Joe Young’s new debut CD We Will Never Be The Same is a breath of fresh air into the current singer-songwriter scene. It’s exciting, gripping, and it is whole original. The entire album plays with a largeness of sound, a tremendous purpose, and a driving poetic vision. Young is onto something big in his folkie singer-songwriter genre. He is closer to the neo-hippie sound of the last 20 years while his powers of perception and details of description more than hints at timeless qualities. There is something serious going on with this youthful artist.
“Build You A Home” begins the disc with Young’s even flow of vocal sandpapery folksie and acoustic mellow strum. This singer-songwriter comes across like a friendly voice that snags your attention with its warmth and accessibility. Lightly seasoned with other acoustic instruments, bass, lap steel, accordion, mandolin, and fiddle(Steve Roy), Young’s approach weaves all into his journey of contemplation.
“City Song” is Young’s greeting to some cities he has visited. The song has an earthiness in Young’s hearty vocal and in his heart felt lyrics. He brings this home to the listener in his gritty tone and with a little help from his friends, like Mike Effenberger on accordion, layering another level of moody melody around the voice and guitar.

DATA SHOWN:
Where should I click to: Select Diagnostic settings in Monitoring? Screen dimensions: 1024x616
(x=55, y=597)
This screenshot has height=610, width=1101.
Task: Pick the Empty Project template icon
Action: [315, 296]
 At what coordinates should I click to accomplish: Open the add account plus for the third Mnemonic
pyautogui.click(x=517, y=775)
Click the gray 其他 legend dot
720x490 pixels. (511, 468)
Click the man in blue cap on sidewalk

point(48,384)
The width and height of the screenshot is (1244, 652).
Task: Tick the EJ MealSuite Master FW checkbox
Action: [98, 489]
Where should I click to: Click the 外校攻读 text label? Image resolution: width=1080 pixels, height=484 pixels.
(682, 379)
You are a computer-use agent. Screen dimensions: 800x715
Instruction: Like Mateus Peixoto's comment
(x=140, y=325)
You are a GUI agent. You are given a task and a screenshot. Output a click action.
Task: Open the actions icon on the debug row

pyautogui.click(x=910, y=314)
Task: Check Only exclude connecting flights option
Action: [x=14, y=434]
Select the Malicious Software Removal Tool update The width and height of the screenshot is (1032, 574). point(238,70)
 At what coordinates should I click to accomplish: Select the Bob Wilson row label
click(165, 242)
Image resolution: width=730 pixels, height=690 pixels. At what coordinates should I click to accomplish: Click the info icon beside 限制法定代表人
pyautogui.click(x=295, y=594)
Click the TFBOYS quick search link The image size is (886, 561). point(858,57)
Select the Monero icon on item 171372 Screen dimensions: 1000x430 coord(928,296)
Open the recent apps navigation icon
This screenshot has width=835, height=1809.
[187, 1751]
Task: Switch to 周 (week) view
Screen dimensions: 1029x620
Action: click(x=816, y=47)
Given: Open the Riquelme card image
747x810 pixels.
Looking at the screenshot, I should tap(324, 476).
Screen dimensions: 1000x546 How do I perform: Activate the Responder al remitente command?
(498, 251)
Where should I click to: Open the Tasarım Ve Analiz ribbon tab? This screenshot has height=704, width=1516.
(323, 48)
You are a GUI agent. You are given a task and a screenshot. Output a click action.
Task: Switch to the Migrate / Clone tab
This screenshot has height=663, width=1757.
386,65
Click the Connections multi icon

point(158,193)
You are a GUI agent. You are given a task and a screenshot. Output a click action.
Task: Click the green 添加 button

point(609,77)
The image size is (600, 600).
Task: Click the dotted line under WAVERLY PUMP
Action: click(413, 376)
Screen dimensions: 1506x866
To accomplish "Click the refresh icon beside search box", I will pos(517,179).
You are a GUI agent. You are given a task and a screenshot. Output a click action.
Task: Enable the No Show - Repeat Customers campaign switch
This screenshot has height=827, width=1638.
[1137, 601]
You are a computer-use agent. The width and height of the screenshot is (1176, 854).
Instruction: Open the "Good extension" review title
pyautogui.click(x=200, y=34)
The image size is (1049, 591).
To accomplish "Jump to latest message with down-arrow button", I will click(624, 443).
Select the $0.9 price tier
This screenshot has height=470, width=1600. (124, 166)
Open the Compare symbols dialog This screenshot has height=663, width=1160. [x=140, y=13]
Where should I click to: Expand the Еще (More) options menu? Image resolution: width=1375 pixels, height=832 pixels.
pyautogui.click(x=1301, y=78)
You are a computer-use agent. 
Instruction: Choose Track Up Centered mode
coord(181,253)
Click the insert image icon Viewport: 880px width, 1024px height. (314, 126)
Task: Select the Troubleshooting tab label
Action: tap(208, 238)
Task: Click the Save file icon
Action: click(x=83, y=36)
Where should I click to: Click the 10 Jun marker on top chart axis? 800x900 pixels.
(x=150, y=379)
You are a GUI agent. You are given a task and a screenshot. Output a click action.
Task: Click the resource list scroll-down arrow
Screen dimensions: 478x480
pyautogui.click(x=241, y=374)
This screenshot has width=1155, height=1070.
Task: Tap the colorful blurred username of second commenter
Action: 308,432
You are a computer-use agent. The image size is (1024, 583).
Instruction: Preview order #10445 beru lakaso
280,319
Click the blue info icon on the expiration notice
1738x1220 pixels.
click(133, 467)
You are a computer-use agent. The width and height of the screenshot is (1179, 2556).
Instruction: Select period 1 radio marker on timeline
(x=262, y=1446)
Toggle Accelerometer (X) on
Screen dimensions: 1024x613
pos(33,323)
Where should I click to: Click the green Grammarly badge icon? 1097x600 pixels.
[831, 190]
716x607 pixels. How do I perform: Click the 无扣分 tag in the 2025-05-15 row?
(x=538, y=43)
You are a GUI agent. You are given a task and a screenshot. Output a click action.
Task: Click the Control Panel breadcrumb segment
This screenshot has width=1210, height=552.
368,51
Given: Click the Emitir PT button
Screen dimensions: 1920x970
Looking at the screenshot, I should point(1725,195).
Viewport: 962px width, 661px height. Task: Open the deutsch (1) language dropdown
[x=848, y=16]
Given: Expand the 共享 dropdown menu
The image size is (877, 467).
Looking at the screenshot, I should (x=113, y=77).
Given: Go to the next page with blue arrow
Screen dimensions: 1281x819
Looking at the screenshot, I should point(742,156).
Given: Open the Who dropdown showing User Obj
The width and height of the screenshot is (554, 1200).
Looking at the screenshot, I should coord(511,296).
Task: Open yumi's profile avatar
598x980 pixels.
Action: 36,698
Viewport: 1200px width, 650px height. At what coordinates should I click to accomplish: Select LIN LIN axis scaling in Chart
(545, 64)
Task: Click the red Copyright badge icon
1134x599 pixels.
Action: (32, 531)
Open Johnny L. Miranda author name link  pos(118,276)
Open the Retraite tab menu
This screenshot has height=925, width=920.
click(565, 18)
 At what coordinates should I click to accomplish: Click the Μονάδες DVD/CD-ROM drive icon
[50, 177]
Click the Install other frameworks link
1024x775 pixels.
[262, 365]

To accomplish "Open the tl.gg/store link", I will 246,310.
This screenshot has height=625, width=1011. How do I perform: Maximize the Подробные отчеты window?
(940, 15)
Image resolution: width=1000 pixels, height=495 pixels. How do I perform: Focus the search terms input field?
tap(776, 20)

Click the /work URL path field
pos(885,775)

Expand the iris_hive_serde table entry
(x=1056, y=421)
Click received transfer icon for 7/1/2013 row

TASK GOAL:
In the review of Joe Young's CD, which instrument does Mike Effenberger play on "City Song"? The records play no part in this exercise.

YOUR RESPONSE:
Mike Effenberger plays accordion on "City Song."